Closed garlick closed 1 month ago
easy reproducer:
$ flux start -s2 sh -c 'flux run -n $(($(flux resource list -no {ncores})-1)) true'
Oct 03 14:40:01.444840 PDT sched-fluxion-qmanager.err[0]: remove: Final .free RPC failed to remove all resources for jobid 12733906944: Success
Oct 03 14:40:01.444937 PDT sched-fluxion-qmanager.err[0]: jobmanager_free_cb: remove (queue=default id=12733906944): Protocol error
I'm seeing this on my cluster as well. In my case I'm allocating full nodes, but my nodes have different numbers of cores. The trigger for this bug seems to be when there are multiple entries in the R_lite
array, i.e. there are at least two ranks that have different core idsets assigned.

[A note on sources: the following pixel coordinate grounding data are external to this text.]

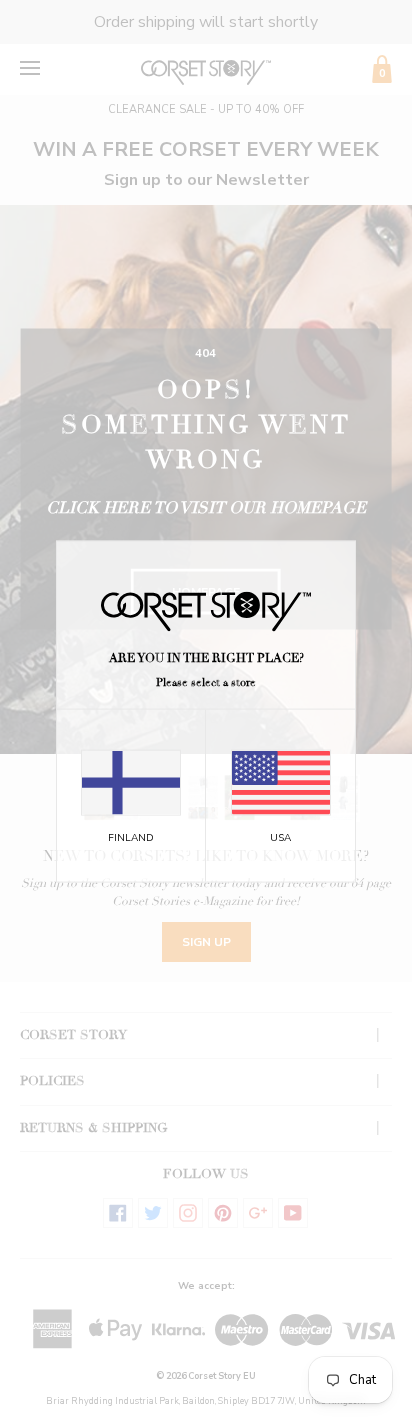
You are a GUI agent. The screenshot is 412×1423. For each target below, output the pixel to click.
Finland (131, 838)
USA (280, 838)
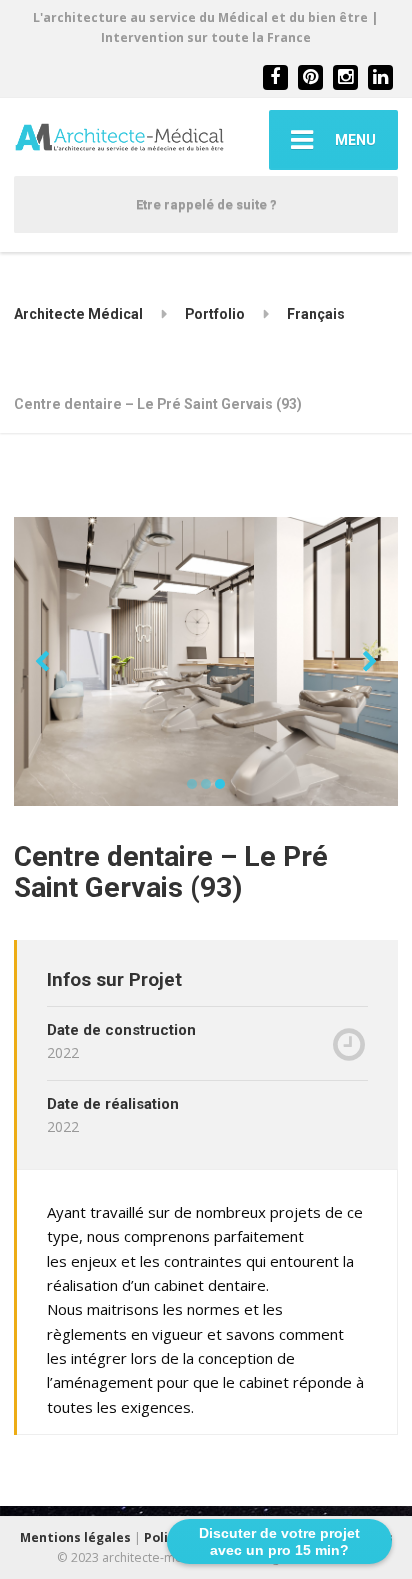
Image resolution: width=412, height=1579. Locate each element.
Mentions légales (75, 1537)
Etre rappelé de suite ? (206, 204)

E.g.
{
"version": 1,
"execution": {
"R_lite": [
{
"rank": "2-3",
"children": {
"core": "0-3"
}
},
{
"rank": "4",
"children": {
"core": "0-7"
}
}
],
"nodelist": [
"pi[1-2,4]"
],
"properties": {
"cm4": "2-3",
"rk1": "4"
},
"starttime": 1727999001,
"expiration": 1728002601
}
}
showed the error while
{
"version": 1,
"execution": {
"R_lite": [
{
"rank": "2-3",
"children": {
"core": "0-3"
}
}
],
"nodelist": [
"pi[1-2]"
],
"properties": {
"cm4": "2-3"
},
"starttime": 1727998990,
"expiration": 1728002590
}
}
Does not.
This seems to fix the error for me:
diff --git a/resource/readers/resource_reader_rv1exec.cpp b/resource/readers/resource_reader_rv1exec.cpp
index d630d239..9ed64626 100644
--- a/resource/readers/resource_reader_rv1exec.cpp
+++ b/resource/readers/resource_reader_rv1exec.cpp
@@ -961,15 +961,15 @@ int resource_reader_rv1exec_t::partial_cancel_internal (resource_graph_t &g,
errno = EINVAL;
goto error;
}
+ if (!(r_ids = idset_decode (ranks)))
+ goto error;
+ rank = idset_first (r_ids);
+ while (rank != IDSET_INVALID_ID) {
+ mod_data.ranks_removed.insert (rank);
+ rank = idset_next (r_ids, rank);
+ }
+ idset_destroy (r_ids);
}
- if (!(r_ids = idset_decode (ranks)))
- goto error;
- rank = idset_first (r_ids);
- while (rank != IDSET_INVALID_ID) {
- mod_data.ranks_removed.insert (rank);
- rank = idset_next (r_ids, rank);
- }
- idset_destroy (r_ids);
Though there's probably a much more efficient way to do this (e.g. build the idset, then insert into ranks_removed
)
Problem: spurious error?
I'm getting this error on
flux-sched-0.38.0-7-g2bd4253d
whenever I run something that uses cores on more than one node, but not whole nodesFor example, on a 2 node allocation with 4 cores per node, I can run on 1, 2, 3, 4, and 8 cores with no error. But 5, 6, 7 generate that error.
FWIW:
The resources are actually freed though, and I can reallocate them.